Alertas falsos expõem fragilidades na segurança de sistemas digitais do poder público

Os alertas falsos enviados pelo sistema da Defesa Civil para milhões de celulares no último fim de semana levantaram dúvidas sobre a segurança dos sistemas digitais usados pelo poder público.

O caso em que a mensagem misantropia apareceu indevidamente nos alertas na madrugada de sábado (20) levou o governo federal a desativar o sistema nacional enquanto a Polícia Federal investiga como os envios foram realizados.

Para José Milagre, perito digital e analista de cibersegurança, a ocorrência expõe uma realidade pouco conhecida fora do setor: ataques contra órgãos públicos são frequentes e nenhuma plataforma está completamente protegida contra tentativas de invasão.

“Não existe sistema inviolável. Existe sistema seguro do ponto de vista tecnológico e existe também uma manutenção da cibersegurança”, afirma.

O especialista explica que a segurança digital não depende apenas da tecnologia empregada. Treinamento de servidores, controle de acessos, monitoramento constante e políticas de governança também fazem parte da proteção de sistemas considerados críticos.

“Cibersegurança não reside exclusivamente em investir em tecnologia. Reside também em treinar o colaborador, criar ambientes de governança muito mais seguros e manter uma rotina diária de proteção”, diz.

Milagre afirma que os órgãos públicos se tornaram alvos atrativos para criminosos porque concentram grandes volumes de informações pessoais e sigilosas da população.

Dados fiscais, processos judiciais, registros administrativos e informações cadastrais podem ser explorados em golpes, fraudes ou outras atividades ilícitas.

“Os órgãos públicos são diariamente atacados e não apenas os do Poder Executivo. O Judiciário também sofre tentativas de invasão de processos judiciais, de documentos e de sistemas”, afirma.

Os números divulgados pelo Centro de Prevenção, Tratamento e Resposta a Incidentes Cibernéticos de Governo (CTIR.Gov), ligado ao GSI (Gabinete de Segurança Institucional), ajudam a dimensionar o problema.

Até o início de junho deste ano, o órgão registrou 6.774 incidentes cibernéticos que afetaram entidades da administração pública federal, além de cerca de 14 mil vulnerabilidades identificadas em sistemas governamentais.

Na avaliação do especialista, porém, os dados representam apenas uma parte do cenário. “Até achei pouco. Isso é subnotificado, sem dúvida nenhuma. Esses são os incidentes que foram identificados e as vulnerabilidades encontradas. Existem muito mais vulnerabilidades que ainda não foram identificadas”, afirma.

Ele explica que muitas falhas só são descobertas durante auditorias específicas ou depois que um ataque acontece. Como não existe uma estrutura única responsável por testar continuamente todos os sistemas utilizados pelos órgãos públicos, parte das vulnerabilidades permanece desconhecida.

O advogado especialista em crimes cibernéticos Luiz Augusto Filizzola D’Urso avalia que episódios como esse demonstram que a segurança digital não pode ser tratada como uma medida pontual.

Na avaliação dele, a proteção de estruturas críticas exige investimento permanente, treinamento de equipes e mudanças institucionais de comportamento.

“É um trabalho diário.
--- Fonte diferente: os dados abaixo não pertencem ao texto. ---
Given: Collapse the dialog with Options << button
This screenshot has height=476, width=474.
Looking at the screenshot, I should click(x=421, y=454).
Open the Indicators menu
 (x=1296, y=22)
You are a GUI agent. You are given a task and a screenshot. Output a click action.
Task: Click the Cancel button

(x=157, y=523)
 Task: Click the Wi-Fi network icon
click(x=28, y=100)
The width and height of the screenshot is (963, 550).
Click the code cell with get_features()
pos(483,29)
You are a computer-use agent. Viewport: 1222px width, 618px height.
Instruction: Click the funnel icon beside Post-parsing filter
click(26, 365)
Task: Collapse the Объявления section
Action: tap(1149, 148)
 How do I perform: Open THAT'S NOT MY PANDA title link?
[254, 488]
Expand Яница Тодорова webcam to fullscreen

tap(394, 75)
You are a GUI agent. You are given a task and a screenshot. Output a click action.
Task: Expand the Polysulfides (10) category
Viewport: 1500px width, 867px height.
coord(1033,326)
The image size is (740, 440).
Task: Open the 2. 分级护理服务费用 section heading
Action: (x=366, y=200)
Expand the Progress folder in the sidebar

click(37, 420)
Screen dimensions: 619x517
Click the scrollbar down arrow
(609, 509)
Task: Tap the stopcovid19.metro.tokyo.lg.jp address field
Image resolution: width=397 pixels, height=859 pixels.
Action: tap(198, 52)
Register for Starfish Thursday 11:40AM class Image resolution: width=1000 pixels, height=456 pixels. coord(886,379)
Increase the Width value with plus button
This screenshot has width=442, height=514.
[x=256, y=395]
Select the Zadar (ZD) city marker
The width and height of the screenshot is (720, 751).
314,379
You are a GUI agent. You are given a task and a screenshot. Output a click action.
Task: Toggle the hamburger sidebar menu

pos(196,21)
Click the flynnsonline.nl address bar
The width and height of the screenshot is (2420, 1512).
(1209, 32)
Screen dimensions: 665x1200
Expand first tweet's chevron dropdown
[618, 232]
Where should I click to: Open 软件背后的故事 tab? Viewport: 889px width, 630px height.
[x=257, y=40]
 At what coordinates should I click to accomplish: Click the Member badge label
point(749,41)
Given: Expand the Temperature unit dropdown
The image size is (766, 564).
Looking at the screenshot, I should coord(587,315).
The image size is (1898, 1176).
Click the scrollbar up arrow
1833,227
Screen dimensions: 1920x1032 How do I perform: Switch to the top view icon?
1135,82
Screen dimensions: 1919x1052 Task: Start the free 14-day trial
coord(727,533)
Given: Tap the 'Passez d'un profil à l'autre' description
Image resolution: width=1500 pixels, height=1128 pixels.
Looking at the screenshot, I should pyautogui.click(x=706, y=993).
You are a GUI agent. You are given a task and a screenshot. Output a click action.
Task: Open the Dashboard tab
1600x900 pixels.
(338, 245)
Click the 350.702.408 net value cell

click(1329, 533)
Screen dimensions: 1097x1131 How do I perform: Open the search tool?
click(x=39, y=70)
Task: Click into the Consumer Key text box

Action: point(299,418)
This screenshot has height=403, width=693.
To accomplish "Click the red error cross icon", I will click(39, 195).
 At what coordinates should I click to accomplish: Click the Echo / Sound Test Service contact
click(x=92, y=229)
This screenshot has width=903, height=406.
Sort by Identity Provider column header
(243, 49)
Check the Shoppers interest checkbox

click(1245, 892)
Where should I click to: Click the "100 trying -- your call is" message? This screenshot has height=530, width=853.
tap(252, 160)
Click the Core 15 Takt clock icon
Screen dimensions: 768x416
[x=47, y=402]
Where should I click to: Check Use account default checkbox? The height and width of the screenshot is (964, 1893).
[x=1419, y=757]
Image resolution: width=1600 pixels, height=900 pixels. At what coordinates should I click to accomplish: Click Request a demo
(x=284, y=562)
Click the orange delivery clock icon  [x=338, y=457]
Exige governança, compliance e uma cultura permanente de segurança para que os órgãos públicos alcancem um nível adequado de proteção”, diz.

D’Urso afirma que a necessidade de investimento costuma gerar debates, mas considera inevitável que governos direcionem recursos para o setor. “Quando um sistema essencial é afetado, quem sofre as consequências é o cidadão. Para manter esses serviços funcionando com segurança é preciso investir.”

Ao comentar o episódio da Defesa Civil, Milagre avalia que as informações divulgadas até agora indicam uma possível fragilidade importante. As investigações apontam que os alertas teriam sido enviados a partir de credenciais vinculadas a agentes autorizados a emitir avisos apenas para o Pará.

“O que chamou atenção foi a possibilidade de um acesso desse tipo gerar disparos de grande alcance”, afirma.

Entre a noite de sexta-feira e a madrugada de sábado, moradores de seis capitais —São Paulo, Rio de Janeiro, Salvador, Belo Horizonte, Curitiba e Rio Branco— além de municípios de São Paulo, Rio de Janeiro, Mato Grosso do Sul e Distrito Federal receberam mensagens falsas por meio da plataforma nacional da Defesa Civil.

Para ele, mesmo quando um invasor consegue obter credenciais válidas, sistemas essenciais deveriam possuir mecanismos adicionais capazes de limitar os danos.